O conselheiro Márcio Martins de Camargo apontou série de irregularidades nas contabilidades, sendo que parte delas foi a mesma que resultou na rejeição das contas de exercícios anteriores, como deficit financeiro. Maranhão só teve as contas de 2013, primeiro ano de mandato, aprovadas. De lá para cá, viu o TCE reprovar em definitivo os balanços de 2014, 2015 e 2016.

O conselheiro apontou que, no primeiro ano do segundo mandato de Maranhão, o rombo nas contas da administração foi equivalente a praticamente três meses da RCL (Receita Corrente Líquida). De acordo com dados oficiais da Prefeitura, o deficit acumulado do município naquele ano foi de R$ 16,3 milhões, frente a uma RCL de R$ 65,8 milhões. Esses números, segundo o conselheiro, “maculam as contas” de Maranhão.

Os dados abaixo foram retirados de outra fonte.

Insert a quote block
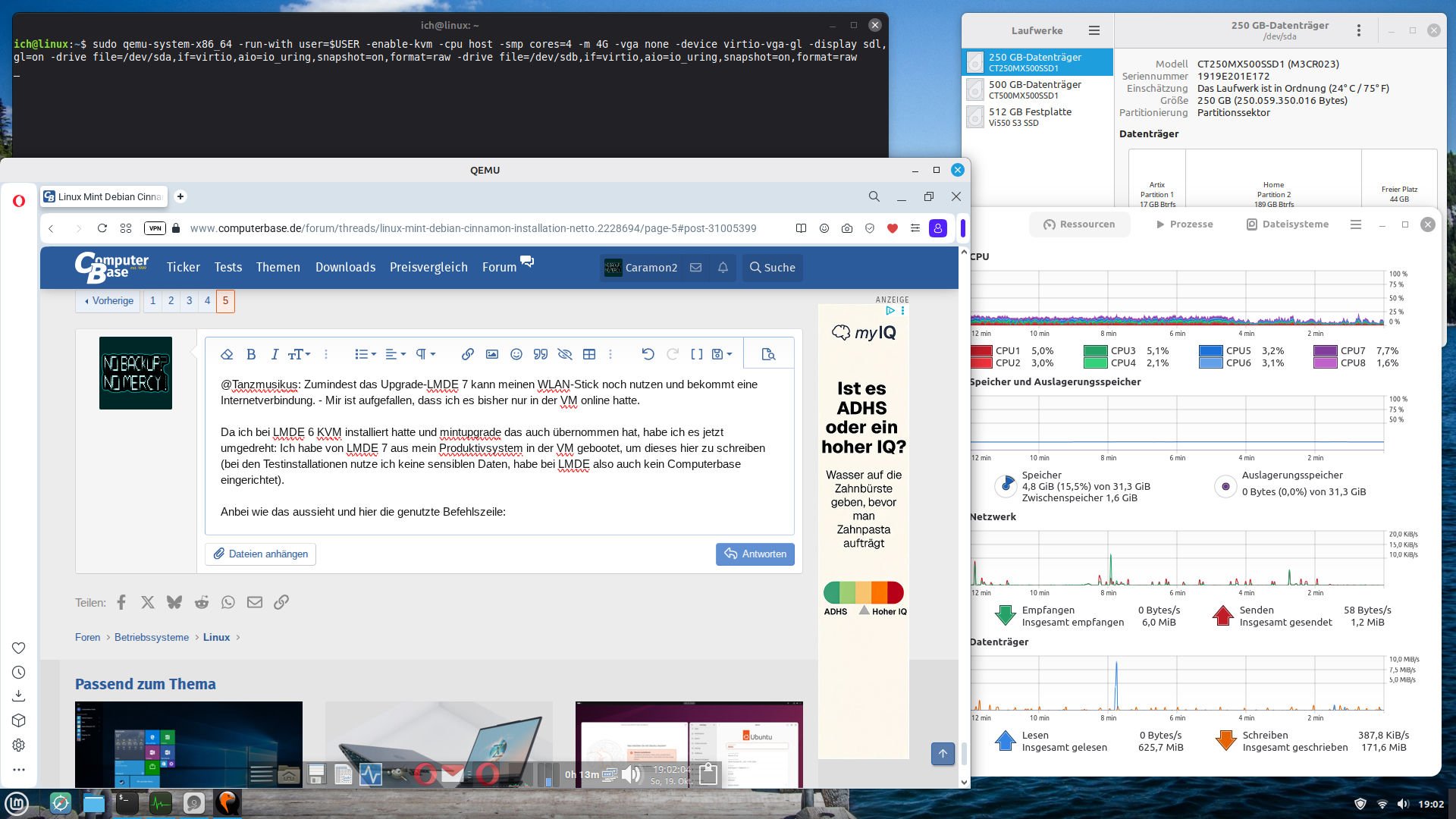Image resolution: width=1456 pixels, height=819 pixels. tap(541, 354)
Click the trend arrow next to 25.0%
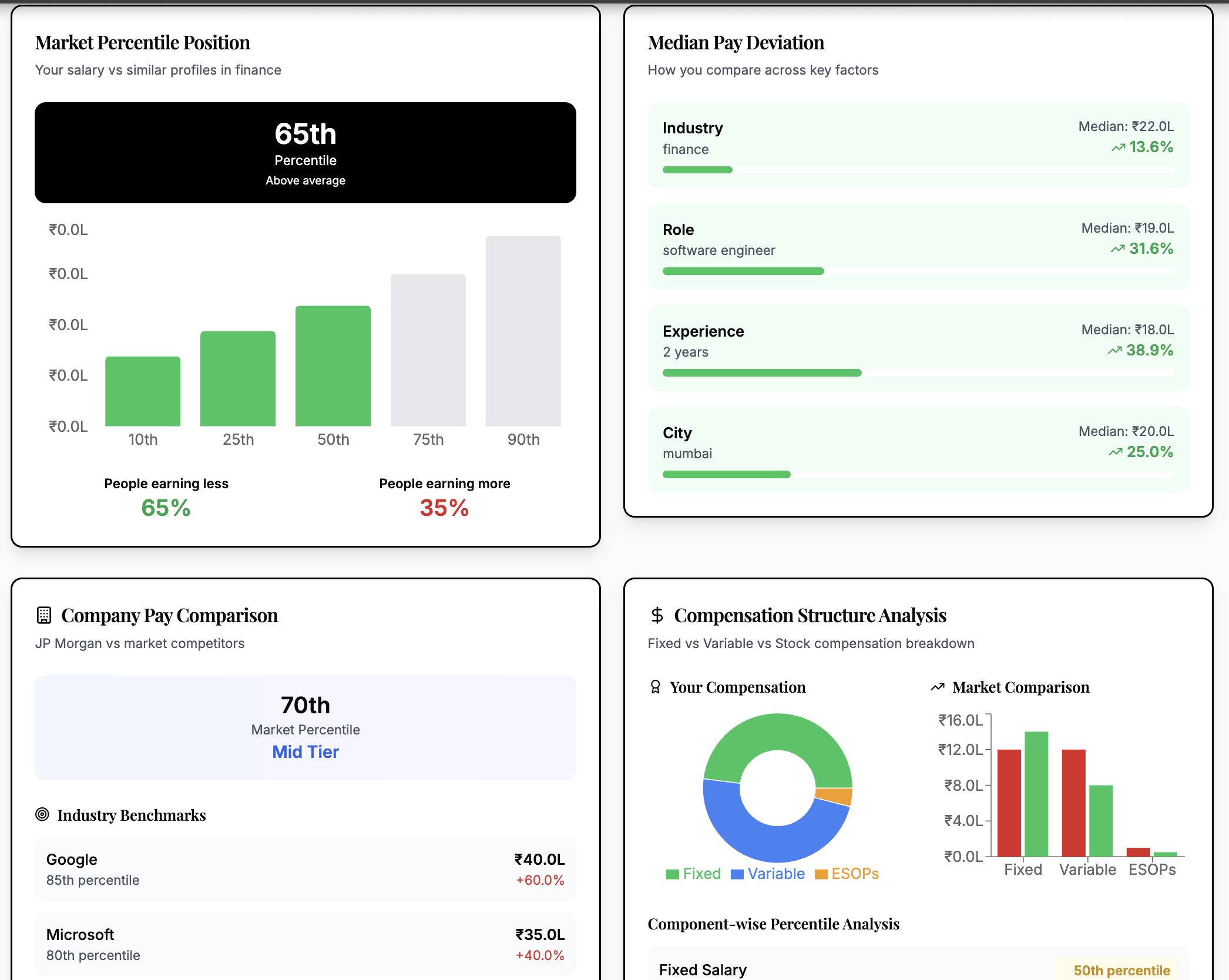1229x980 pixels. [1115, 452]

Conduzida ontem à tarde pela segunda câmara do TCE, a votação das contas de Maranhão foi relâmpago e a rejeição foi aprovada por unanimidade. O conselheiro citou ainda, de forma superficial, “insuficiência de depósitos” de pagamentos de precatórios e a existência de cargos em comissão “sem as características de direção, chefia ou assessoramento”.


Ao Diário, Maranhão afirmou que só se manifestará quando for notificado da decisão. Porém, antecipou que vai recorrer.